EXERCISE
Each line of the material below with the word "computer" is to be reported.

THE DATA

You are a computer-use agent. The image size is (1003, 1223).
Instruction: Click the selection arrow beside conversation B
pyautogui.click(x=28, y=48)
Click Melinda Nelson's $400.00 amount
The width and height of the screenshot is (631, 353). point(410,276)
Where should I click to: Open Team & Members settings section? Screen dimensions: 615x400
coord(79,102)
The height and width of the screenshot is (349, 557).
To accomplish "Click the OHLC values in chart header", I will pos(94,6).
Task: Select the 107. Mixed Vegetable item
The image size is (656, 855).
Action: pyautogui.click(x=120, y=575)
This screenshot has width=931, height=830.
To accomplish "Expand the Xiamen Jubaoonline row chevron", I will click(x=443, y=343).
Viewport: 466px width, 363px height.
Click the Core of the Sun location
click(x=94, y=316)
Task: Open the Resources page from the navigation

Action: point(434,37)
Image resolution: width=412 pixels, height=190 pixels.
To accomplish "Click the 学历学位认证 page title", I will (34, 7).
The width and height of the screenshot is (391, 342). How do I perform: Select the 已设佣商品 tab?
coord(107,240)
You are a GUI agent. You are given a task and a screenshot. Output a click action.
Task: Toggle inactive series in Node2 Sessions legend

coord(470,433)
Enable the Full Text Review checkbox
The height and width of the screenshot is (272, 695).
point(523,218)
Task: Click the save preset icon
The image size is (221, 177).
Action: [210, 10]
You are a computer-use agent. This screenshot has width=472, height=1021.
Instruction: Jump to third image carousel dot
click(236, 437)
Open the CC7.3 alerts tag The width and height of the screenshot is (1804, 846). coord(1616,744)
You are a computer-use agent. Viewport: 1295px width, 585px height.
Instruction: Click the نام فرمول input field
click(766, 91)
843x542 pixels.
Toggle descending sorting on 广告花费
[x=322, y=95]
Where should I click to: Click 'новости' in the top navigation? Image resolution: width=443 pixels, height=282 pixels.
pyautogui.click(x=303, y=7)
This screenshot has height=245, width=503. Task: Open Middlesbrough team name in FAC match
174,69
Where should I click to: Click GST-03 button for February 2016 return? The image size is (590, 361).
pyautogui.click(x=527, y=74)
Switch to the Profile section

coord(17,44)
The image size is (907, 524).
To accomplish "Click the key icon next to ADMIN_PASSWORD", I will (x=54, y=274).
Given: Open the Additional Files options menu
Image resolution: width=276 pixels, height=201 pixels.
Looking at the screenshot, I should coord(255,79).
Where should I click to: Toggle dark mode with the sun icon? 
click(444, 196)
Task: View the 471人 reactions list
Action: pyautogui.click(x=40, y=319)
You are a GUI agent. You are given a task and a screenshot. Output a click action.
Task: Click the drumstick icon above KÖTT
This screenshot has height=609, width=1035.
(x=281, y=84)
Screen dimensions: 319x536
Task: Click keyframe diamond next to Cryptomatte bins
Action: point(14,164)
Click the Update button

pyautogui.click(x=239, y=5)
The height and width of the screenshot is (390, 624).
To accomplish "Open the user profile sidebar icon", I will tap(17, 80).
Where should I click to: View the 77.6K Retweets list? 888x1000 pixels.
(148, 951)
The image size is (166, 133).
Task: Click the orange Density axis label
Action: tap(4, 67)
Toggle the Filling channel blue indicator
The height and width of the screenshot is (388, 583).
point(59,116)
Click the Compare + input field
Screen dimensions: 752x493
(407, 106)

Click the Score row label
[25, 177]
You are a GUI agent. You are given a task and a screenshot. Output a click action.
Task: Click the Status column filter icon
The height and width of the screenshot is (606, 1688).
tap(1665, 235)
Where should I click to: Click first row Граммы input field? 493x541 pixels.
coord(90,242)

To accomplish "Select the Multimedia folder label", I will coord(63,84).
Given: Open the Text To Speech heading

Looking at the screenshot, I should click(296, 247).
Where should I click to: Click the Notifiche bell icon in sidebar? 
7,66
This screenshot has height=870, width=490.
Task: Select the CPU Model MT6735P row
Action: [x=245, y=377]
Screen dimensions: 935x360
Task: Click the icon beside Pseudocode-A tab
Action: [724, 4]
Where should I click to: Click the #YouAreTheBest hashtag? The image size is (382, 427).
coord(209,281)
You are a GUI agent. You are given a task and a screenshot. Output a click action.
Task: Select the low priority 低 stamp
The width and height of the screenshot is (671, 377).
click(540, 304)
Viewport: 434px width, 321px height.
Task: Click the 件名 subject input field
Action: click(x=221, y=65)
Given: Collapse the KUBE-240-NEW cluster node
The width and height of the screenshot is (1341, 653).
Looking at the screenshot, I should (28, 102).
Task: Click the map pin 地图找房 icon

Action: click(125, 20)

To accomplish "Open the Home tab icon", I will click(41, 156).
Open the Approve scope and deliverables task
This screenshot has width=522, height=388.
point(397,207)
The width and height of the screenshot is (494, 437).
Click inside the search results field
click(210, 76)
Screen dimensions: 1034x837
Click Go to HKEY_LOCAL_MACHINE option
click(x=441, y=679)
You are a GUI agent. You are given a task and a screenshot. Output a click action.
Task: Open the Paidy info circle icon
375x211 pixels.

EXERCISE RESULT
You are a computer-use agent. The image size is (1003, 1223).
You are a computer-use agent. This screenshot has width=472, height=1021.
You are a computer-use agent. Viewport: 1295px width, 585px height.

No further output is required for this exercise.